In this tutorial, we will show you how to install Kubernetes on Linux Mint 21. For those of you who didn’t know, Kubernetes, often referred to as K8s, is an open-source container orchestration platform that automates the deployment, scaling, and management of containerized applications. It has become the industry standard for container orchestration, and its adoption has skyrocketed in recent years, thanks to its ability to simplify the management of containerized applications.
This article assumes you have at least basic knowledge of Linux, know how to use the shell, and most importantly, you host your site on your own VPS. The installation is quite simple and assumes you are running in the root account, if not you may need to add ‘
sudo‘ to the commands to get root privileges. I will show you the step-by-step installation of Kubernetes on a Linux Mint 21.2 (Victoria).

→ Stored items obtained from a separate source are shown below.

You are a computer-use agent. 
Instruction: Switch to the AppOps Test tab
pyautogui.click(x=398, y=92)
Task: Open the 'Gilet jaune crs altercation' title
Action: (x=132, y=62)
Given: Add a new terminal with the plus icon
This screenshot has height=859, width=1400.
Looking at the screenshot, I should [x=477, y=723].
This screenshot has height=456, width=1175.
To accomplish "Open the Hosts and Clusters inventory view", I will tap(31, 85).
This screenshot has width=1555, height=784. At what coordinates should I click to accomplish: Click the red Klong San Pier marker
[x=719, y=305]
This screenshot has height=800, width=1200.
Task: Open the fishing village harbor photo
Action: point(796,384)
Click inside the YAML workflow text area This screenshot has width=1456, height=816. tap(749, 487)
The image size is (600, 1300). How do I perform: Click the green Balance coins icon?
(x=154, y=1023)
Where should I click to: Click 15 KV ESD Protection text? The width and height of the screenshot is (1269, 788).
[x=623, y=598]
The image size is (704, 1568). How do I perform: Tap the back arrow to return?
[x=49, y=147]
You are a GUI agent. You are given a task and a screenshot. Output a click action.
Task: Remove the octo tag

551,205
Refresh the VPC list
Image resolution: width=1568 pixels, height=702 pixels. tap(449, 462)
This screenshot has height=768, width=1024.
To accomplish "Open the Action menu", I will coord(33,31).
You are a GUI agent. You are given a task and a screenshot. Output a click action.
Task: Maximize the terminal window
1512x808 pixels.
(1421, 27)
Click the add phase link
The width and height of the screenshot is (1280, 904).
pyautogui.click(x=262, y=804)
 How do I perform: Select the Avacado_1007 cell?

- A server running one of the following operating systems: Linux Mint 21.
- It’s recommended that you use a fresh OS install to prevent any potential issues.
- While we’ll guide you through the process, a basic understanding of the command line will be beneficial. If you’re new to the CLI, you might want to acquaint yourself with some fundamental commands.
- An active internet connection.
- Administrative privileges are essential for installing and configuring software on your system. Ensure that you have superuser or sudo access.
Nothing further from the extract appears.